My clumsiness has become a running joke between me and my loved ones (mostly my loves ones, because I really don’t think it’s that funny). I am covered face to feet with scars from my tumbles, have permanent damage to my brain from these spills, almost killed myself 3 times with incidents involving my long hair getting caught in things, and now have a cane on hand for when my knees give out due to past clumsy antics. Yes, I’m a mess.
With that being said, here’s today’s story. Sully got a Wii from Brad’s parents for x-mas. I decided that I would hook it up today. So I went into his room to get it, and as I’m walking out I slipped on the lid to his laundry basket and did a full Steve Martin half-flip with a twist, and landed square on my bad knee.

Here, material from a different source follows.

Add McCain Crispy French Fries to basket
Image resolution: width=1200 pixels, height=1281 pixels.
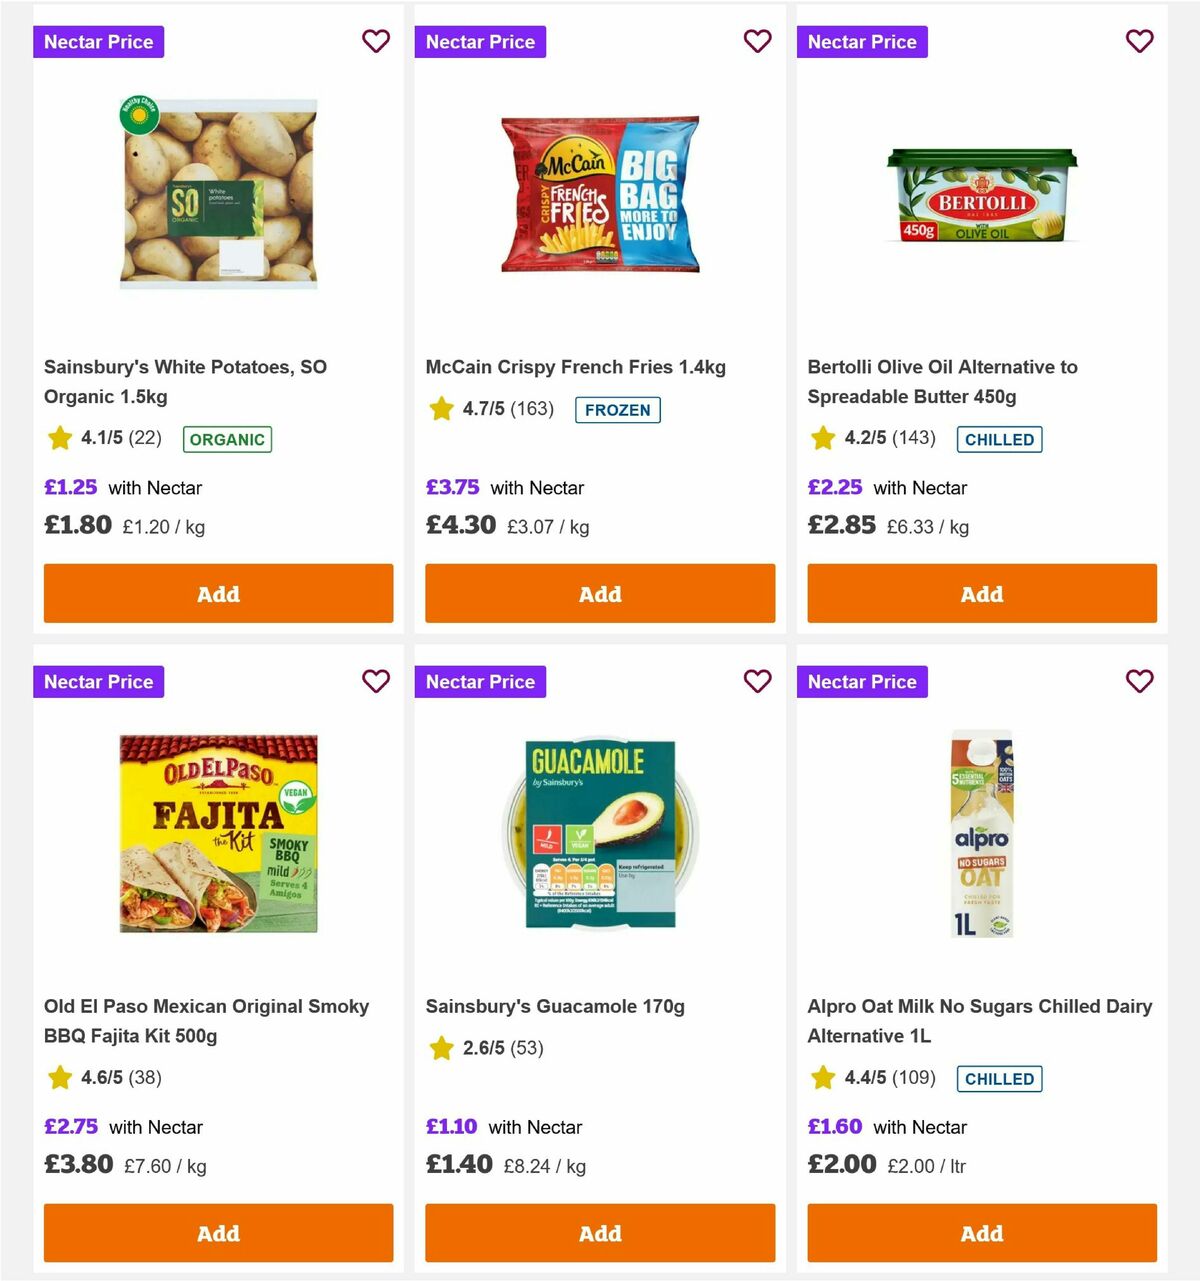[x=600, y=593]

For about 5 seconds, I laid there motionless, thinking I was going to projectile vomit from the pain… but once the nausea had passed, the screaming of obscenities ensued (along with rolling around on the floor and punching all the walls that were near me). Sully comes running into his room, a look of sincere and frantic concern on his face. And as I’m rolling around on the ground, clutching my already swelling knee and screaming at the top of my lungs in agony… he says to me, “Is the Wii ok?”
Yes…. the fucking Wii was ok.
This is where I stand in my son’s priority scale. As soon as he said it, he realized those were the wrong words to come out of his mouth at that moment. And I answered him with “Walk away. Now.”
And he quickly did.
Earlier today, I was reading all my news and what-not, and there was a headline that made me laugh out loud. Not in a “happy happy giggle-fest” kindof way… but in a “holy shit, people are really really stupid” kindof way. It was this article here: “Bristol Palin goes on record saying “Teen Pregnancy Not Ideal”

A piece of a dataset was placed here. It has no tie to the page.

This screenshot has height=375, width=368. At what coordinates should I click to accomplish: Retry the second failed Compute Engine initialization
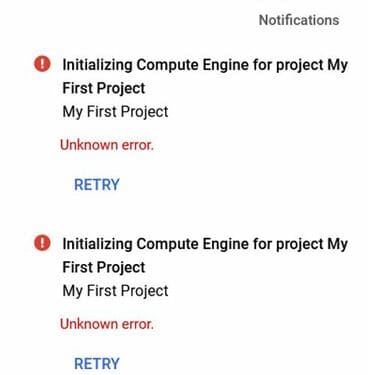[x=97, y=364]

Really?????? First of all, I am soooooooooo sick of the Palins’. I’m more sick of Sarah and her family than I have ever been of anyone ever in my entire life. She’s like that guy from highschool that I went out with once because I couldn’t bring myself to turn him down, and then he kept calling for weeks and giving gifts and was outside all my classes and even after I got a boyfriend would still leave notes in my locker etc etc etc. She has been rejected by our country- but she’s still calling obsessively saying “No please really… just give me a chance… I’m really the one you want… PLEASE…. I JUST LOVE YOU SO MUCH…. JUST LET ME PROVE IT TO YOU…. I’M THE ONLY ONE THAT CAN MAKE YOU HAPPY…. PPPPLLLLLEEEEEAAAASSSEEEEE!!!!!!!!”. The patheticness of it is uncomfortable and a gigantic turn-off.
But back to her stupid daughter. What the hell was she expecting? Having a baby isn’t like getting a kitten. It’s a little helpless human being. And it’s HARD WORK. There isn’t a teenager on this planet who should have to take on the struggles of being a parent. That is why there is abortion and adoption and the pill and condoms and spermicidal gel and hormonal patches etc etc etc. These are all things that should be HEAVILY emphasized in school and in the home and in church and everywhere else so that teenagers don’t have to grow up so damn fast, and so that these babies don’t have to be raised by parents who are NOT NOT NOT emotionally and mentally mature enough to take on the massive challenge of raising a child. I feel really sorry for Bristol Palin, and for her boyfriend who had no idea the trouble he was getting himself into when he decided to get it on with S.P.’s daughter. To all the parents reading this- go give your kid an industrial sized carton of condoms right now. For all the teenagers reading this- go buy yourself an industrial sized carton of condoms right now- and use them EVERY TIME. I don’t care if it “kills the mood”. A screaming baby will “kill the mood” for the next 18 years. Chew on that.
Back to the Wii. I got a “Wii Fit” for x-mas. It is rude. It mocks me because of my crappy balance. It calls me a “couch potato” and is condescending when letting me know that I didn’t fare well on one of it’s stupid challenges. But there is no way for me to tell it to fuck off. I’d like to start a petition to make this product a little more interactive, and allow me to slap the shit out of my “personal trainer” when she gets a little too catty. Is there anyone else out there who would like to send letters to nintendo with me? Because I really don’t think this kind of attitude is necessary in my quest to better myself.
I will leave you tonight with a photo of me and my mother. She thought we were taking a nice picture, and she smiled really pretty. She should have known that I don’t ever take “nice pictures”, and I didn’t smile pretty. Sorry, Mom, for ruining- yet another- nice picture.